_What to do_:
Render the lines from the items below as a JSON list of strings, one string per line and no blank lines, starting with the line containing "Task: Toggle lock" and going on through the line containing "click(x=41, y=118)".

(Entries for locating text and elements)

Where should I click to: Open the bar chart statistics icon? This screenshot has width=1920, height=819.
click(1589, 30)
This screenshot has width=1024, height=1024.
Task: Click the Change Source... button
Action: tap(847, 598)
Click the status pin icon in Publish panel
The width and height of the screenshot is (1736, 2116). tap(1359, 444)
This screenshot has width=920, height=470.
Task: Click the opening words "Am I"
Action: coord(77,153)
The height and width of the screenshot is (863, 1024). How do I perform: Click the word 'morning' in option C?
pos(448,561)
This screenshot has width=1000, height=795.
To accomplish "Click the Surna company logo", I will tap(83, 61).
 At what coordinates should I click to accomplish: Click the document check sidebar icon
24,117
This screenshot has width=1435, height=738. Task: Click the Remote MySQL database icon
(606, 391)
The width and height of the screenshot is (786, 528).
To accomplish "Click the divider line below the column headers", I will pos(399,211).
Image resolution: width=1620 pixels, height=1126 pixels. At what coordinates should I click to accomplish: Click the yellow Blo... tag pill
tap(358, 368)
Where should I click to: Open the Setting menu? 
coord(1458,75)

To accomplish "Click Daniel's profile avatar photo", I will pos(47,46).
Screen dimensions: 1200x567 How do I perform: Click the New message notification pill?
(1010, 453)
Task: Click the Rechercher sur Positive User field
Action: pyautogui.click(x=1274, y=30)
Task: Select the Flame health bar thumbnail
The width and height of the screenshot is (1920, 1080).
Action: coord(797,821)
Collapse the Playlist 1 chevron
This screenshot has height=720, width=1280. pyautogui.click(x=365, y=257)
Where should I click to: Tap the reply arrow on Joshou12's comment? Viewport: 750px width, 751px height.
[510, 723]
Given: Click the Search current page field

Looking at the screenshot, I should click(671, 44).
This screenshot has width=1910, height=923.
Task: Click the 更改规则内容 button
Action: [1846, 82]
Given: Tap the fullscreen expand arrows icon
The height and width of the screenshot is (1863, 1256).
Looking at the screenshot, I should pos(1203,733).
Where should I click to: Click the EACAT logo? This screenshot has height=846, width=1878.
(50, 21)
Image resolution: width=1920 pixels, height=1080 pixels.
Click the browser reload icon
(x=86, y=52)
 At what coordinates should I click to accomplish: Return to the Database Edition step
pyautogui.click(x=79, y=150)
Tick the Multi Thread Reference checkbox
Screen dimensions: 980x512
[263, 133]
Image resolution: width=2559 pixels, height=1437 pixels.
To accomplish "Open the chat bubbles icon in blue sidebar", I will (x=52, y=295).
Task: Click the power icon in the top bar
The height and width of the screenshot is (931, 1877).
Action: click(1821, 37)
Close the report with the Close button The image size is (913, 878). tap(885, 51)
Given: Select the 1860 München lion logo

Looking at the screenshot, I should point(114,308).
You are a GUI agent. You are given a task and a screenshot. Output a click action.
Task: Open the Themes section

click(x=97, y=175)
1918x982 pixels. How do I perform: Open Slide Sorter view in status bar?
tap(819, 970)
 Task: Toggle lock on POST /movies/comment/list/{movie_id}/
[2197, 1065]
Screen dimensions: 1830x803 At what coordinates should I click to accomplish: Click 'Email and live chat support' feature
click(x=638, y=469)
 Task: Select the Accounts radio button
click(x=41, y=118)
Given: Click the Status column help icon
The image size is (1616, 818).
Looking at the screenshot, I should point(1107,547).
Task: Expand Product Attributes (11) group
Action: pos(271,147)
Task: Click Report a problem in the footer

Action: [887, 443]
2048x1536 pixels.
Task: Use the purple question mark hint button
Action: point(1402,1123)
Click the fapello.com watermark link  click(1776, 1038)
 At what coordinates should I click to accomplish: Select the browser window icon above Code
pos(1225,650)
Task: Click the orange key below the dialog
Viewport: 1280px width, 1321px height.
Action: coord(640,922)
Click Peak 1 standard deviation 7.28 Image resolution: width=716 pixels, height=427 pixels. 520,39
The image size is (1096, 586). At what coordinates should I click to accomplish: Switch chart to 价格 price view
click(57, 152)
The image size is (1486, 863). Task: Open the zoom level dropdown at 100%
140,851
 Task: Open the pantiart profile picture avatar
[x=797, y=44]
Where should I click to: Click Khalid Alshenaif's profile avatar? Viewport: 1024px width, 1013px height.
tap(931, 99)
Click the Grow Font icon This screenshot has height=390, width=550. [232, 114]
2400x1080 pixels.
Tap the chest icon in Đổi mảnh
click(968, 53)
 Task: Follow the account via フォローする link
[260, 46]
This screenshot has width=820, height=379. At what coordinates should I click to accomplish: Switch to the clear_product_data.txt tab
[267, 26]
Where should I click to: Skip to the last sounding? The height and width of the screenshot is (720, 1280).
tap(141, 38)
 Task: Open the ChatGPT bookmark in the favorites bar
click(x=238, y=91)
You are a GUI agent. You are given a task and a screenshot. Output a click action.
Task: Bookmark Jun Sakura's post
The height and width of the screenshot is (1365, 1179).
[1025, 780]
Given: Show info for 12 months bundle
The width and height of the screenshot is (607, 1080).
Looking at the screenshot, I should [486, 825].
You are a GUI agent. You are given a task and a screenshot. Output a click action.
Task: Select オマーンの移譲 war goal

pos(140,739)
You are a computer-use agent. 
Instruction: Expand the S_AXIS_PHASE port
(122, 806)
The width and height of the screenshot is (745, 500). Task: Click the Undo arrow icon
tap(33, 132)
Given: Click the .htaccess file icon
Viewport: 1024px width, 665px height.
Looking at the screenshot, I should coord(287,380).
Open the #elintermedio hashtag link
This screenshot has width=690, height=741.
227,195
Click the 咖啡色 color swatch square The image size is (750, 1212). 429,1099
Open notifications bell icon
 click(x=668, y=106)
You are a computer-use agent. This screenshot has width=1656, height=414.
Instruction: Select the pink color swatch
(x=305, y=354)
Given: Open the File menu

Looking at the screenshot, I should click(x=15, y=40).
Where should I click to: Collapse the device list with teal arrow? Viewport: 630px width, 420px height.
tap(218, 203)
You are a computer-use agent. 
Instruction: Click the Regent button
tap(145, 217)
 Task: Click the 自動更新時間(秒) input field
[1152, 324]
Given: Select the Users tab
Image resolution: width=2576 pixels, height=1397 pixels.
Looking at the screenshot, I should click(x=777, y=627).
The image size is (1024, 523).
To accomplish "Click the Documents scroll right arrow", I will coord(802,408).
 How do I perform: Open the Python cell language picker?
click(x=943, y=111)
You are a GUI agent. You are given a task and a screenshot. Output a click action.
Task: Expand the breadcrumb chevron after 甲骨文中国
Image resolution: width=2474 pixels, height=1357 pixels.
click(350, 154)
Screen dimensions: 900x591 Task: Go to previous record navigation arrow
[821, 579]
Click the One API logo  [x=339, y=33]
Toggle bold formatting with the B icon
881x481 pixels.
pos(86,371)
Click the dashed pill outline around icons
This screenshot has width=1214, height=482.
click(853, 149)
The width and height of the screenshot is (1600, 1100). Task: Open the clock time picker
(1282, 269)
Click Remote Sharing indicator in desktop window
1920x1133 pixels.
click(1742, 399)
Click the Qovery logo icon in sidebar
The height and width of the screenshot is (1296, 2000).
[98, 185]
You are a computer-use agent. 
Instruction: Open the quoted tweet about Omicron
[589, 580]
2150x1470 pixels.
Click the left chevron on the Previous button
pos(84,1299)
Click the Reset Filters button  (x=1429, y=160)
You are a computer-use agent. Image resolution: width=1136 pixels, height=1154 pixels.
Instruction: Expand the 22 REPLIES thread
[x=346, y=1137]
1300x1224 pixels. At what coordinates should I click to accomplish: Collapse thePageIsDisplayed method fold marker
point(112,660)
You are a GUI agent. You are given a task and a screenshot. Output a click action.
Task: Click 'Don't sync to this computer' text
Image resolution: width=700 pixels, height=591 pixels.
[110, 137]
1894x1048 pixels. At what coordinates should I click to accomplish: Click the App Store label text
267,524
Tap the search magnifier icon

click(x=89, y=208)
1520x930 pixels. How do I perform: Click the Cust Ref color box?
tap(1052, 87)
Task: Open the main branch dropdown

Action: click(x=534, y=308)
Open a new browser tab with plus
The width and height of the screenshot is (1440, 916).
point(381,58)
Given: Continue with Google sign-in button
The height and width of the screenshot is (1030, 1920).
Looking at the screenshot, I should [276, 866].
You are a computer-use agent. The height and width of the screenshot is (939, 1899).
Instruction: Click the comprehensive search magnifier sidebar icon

_Output for this exercise_:
[
  " Task: Toggle lock on POST /movies/comment/list/{movie_id}/",
  "[2197, 1065]",
  "Screen dimensions: 1830x803 At what coordinates should I click to accomplish: Click 'Email and live chat support' feature",
  "click(x=638, y=469)",
  " Task: Select the Accounts radio button",
  "click(x=41, y=118)"
]